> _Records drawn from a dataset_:

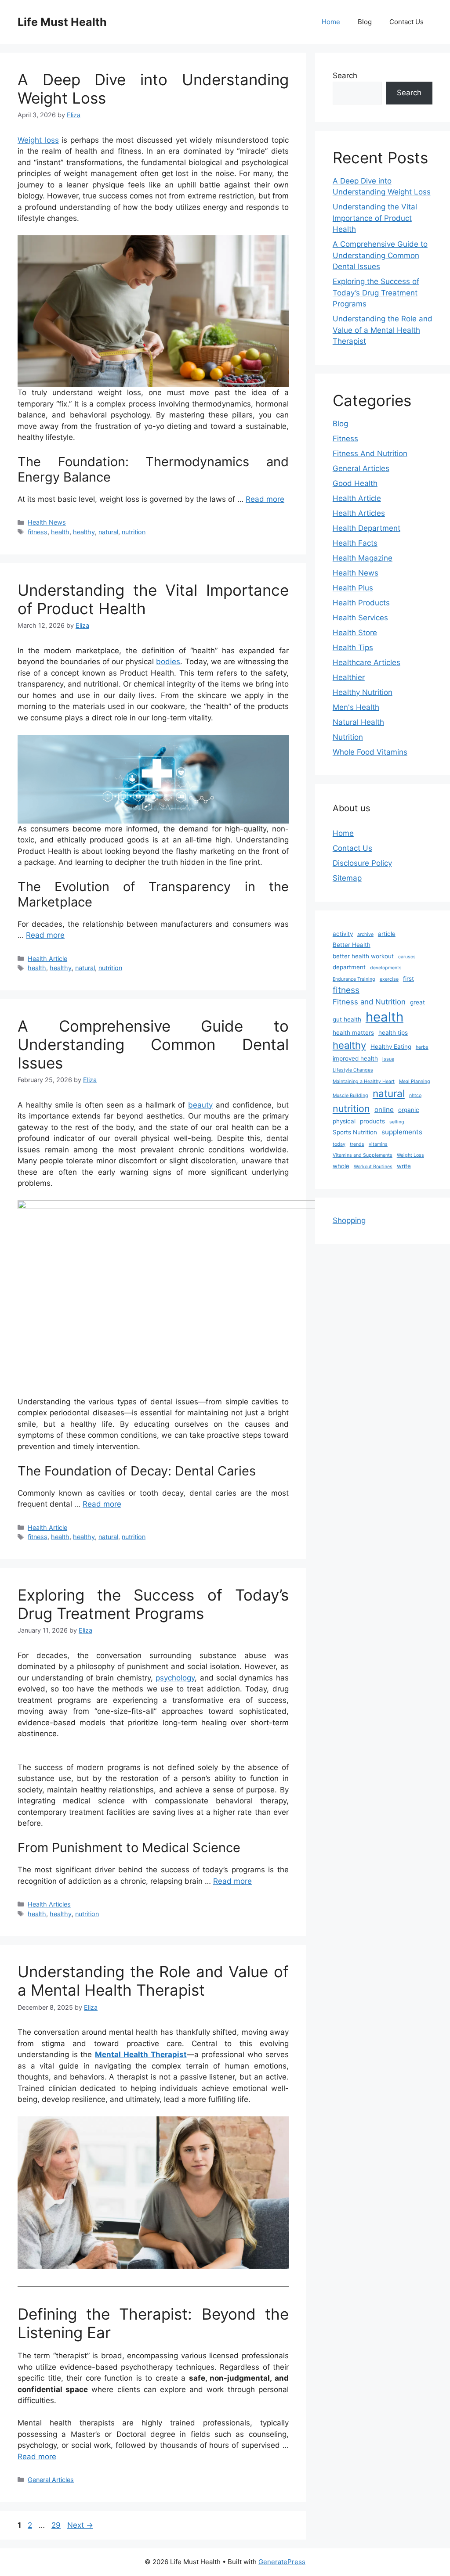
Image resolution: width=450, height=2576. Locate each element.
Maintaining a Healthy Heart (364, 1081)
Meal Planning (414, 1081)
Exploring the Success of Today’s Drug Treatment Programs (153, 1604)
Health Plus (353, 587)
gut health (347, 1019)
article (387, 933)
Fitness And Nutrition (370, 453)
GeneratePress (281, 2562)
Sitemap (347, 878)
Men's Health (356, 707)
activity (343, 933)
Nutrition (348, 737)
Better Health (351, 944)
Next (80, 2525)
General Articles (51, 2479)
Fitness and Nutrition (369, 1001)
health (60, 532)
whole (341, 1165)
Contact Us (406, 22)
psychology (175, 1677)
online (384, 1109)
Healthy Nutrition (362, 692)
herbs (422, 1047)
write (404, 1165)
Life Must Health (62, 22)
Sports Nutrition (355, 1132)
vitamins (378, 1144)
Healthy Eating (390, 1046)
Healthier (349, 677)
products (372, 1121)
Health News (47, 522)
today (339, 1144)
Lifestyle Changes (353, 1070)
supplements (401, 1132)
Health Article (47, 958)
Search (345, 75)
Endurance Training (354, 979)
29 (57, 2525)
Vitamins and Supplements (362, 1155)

> _Exercise instructions_: Repeat every entry exactly. Do not include the pictures.

> _Answer section_:
Image resolution: width=450, height=2576. Locate each element.
Maintaining a Healthy Heart (364, 1081)
Meal Planning (414, 1081)
Exploring the Success of Today’s Drug Treatment Programs (153, 1604)
Health Plus (353, 587)
gut health (347, 1019)
article (387, 933)
Fitness And Nutrition (370, 453)
GeneratePress (281, 2562)
Sitemap (347, 878)
Men's Health (356, 707)
activity (343, 933)
Nutrition (348, 737)
Better Health (351, 944)
Next (80, 2525)
General Articles (51, 2479)
Fitness and Nutrition (369, 1001)
health (60, 532)
whole (341, 1165)
Contact Us (406, 22)
psychology (175, 1677)
online (384, 1109)
Healthy Nutrition (362, 692)
herbs (422, 1047)
write (404, 1165)
Life Must Health (62, 22)
Sports Nutrition (355, 1132)
vitamins (378, 1144)
Healthy Eating (390, 1046)
Healthier (349, 677)
products (372, 1121)
Health News (47, 522)
today (339, 1144)
Lifestyle Changes (353, 1070)
supplements (401, 1132)
Health Article (47, 958)
Search (345, 75)
Endurance Training (354, 979)
29 (57, 2525)
Vitamins and Supplements (362, 1155)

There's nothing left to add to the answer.